# What colour as an adult?



## DraftyAiresMum (Jun 1, 2011)

Pictures would be the most helpful.

Your color possibilities, providing the mare is heterzygous black, not homozygous, are black, chestnut, smokey black, or palomino (also assuming the stallion doesn't carry agouti).


----------



## Tara88 (Jul 6, 2015)

I'm just trying to work out how I put pictures on sorry.


----------



## DraftyAiresMum (Jun 1, 2011)

No worries. 

Easiest way I've found is to upload them to Photobucket, then copy and paste the "IMG" code into the body of your text.


----------



## Dehda01 (Jul 25, 2013)

He may just be shedding out dark/sooty palomino. It is not unusual for the first shed of a chestnut based horse to look very dark. Most chestnut foals shed out liver the first summer, called a "milk coat" and then lighten up the next shed. So many people are excited to get a liver but it t is pretty rare. And the palomino foals I have had or known often do the same thing. They usually lighten up the next time.
_Posted via Mobile Device_


----------



## Tara88 (Jul 6, 2015)

I am just uploading some pictures of him to photobucket now, will post them in a little bit.


----------



## Tara88 (Jul 6, 2015)

This is his sires pedigree
Joyton Golden Jubilee Welsh Pony of Cob Type

This is his dams pedigree
Moorcroft Desire Welsh Pony of Cob Type


----------



## Tara88 (Jul 6, 2015)




----------



## Tara88 (Jul 6, 2015)

Can't really see his bum to well in the pictures, but this morning I went down to feed them and he was wet from the rain and the dark patches on his bum were a VERY dark grey/black. He's also got very dark skin.


----------



## Chiilaa (Aug 12, 2010)

It is very normal for palomino foals to shed out very dark at first. This does not have any bearing on their later colour. Your baby is palomino 

This is Storm, she is also a palomino, and shows how the dark shedding looks.


----------



## Yogiwick (Sep 30, 2013)

Can I just add that that level of cuteness should be illegal?

(Mom is a beauty too!)


----------



## Tara88 (Jul 6, 2015)

Yogiwick said:


> Can I just add that that level of cuteness should be illegal?
> 
> (Mom is a beauty too!)


Thank you he is gorgeous isn't he  .... but such a cheeky monkey too.
His mum is beautiful too, think she looks very good for 17yrs old.


----------



## LoriF (Apr 3, 2015)

But a cute monkey he is.
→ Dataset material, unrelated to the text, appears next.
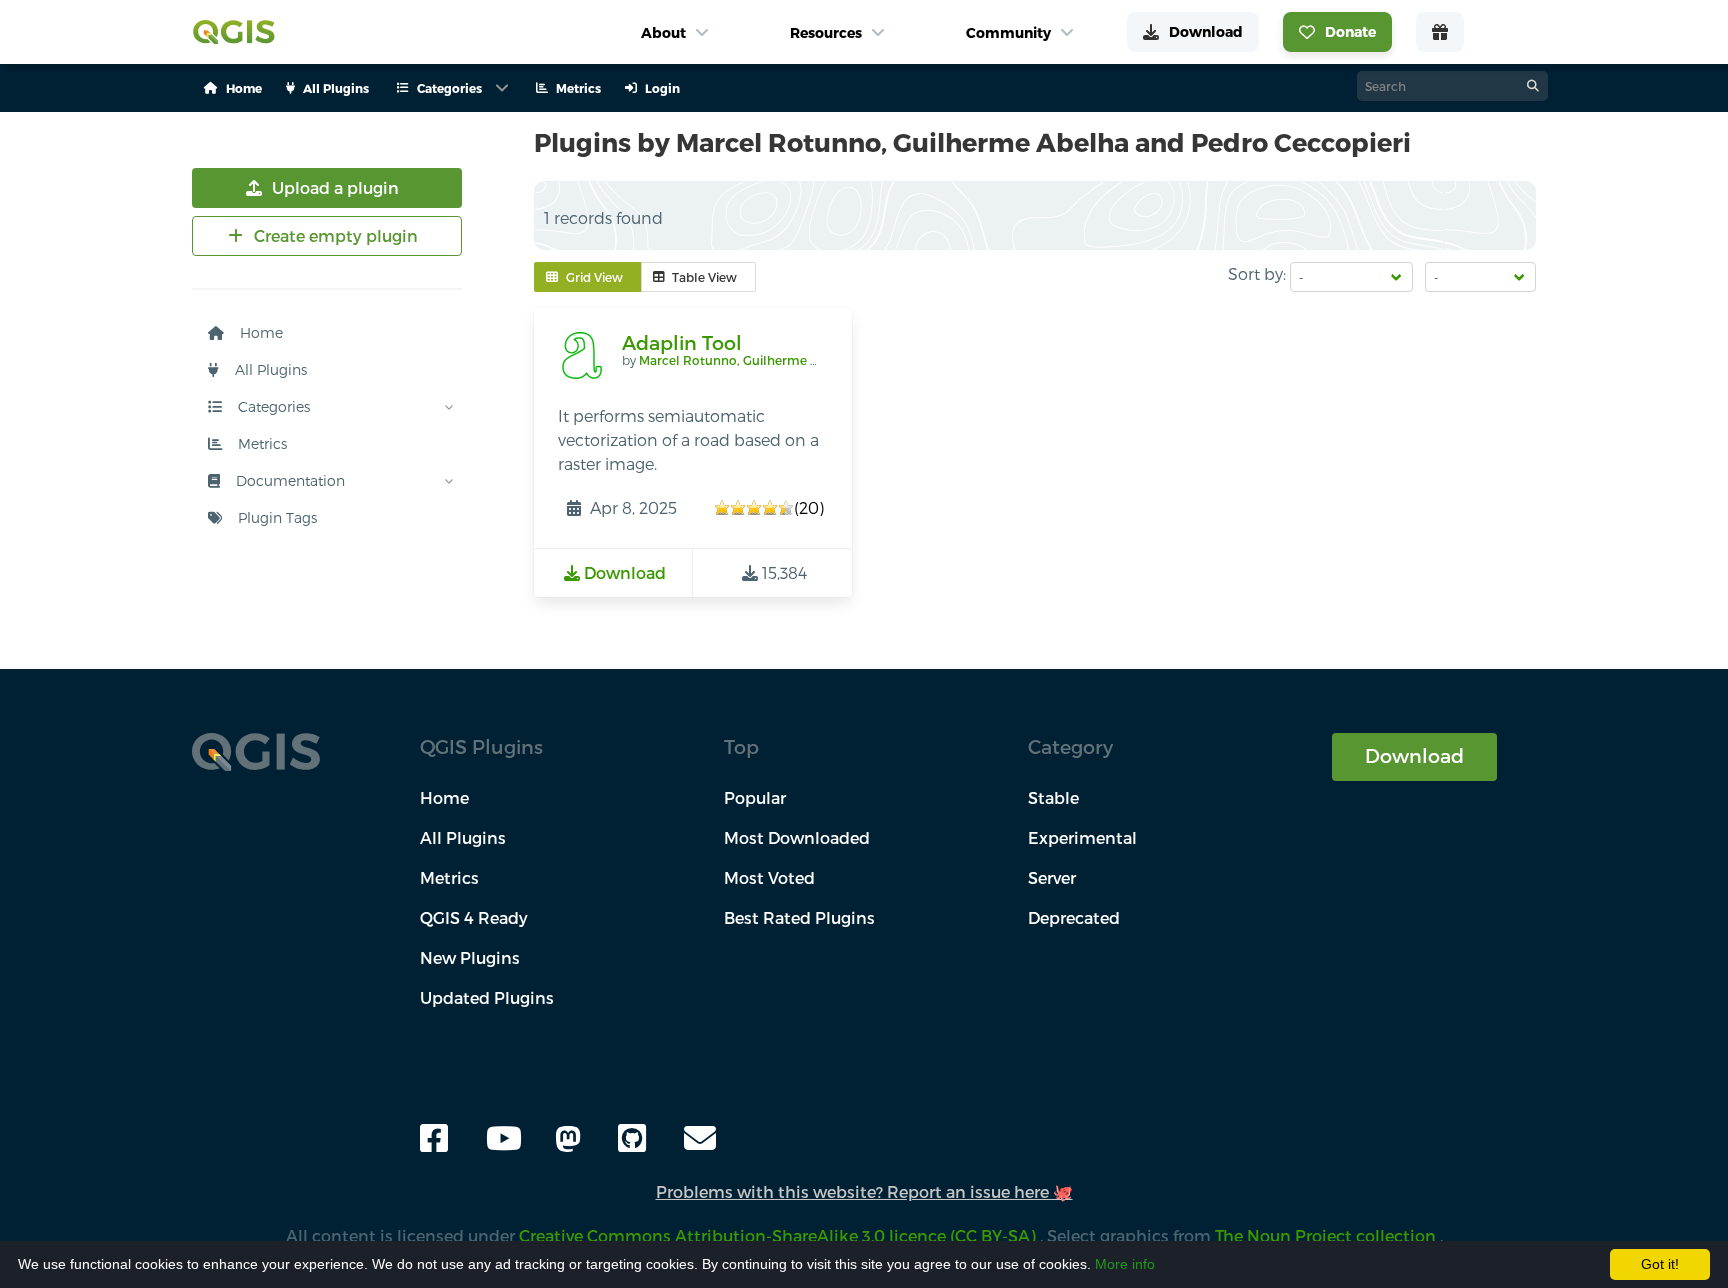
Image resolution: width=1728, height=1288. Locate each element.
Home (259, 332)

Definitely a palomino.


----------



## ponypile (Nov 7, 2007)

Definitely palomino. In my experience, I've noticed that red based horses can have some weird seasonal variation and shedding colours. We had a chestnut filly born that really peachy, almost red dun looking colour, and then shed out her foal coat to almost liver chestnut, and then shed out THAT coat the following spring to a light chestnut. For a few years she stayed (basically) the same light, dusty chestnut, but then one year when she was about 5, in the fall turned back to almost liver again. So don't be surprised if this foal plays with you a little in terms of what his "true" shade is, but it's totally normal to shed patchy at this age.

Also, suuuuuuper cute!! I want to kiss his little nose!


----------



## Dustbunny (Oct 22, 2012)

That is one cute little dude!!!!!!


----------



## chl1234 (Jul 10, 2015)

Beautiful baby and I vote for palomino also.


----------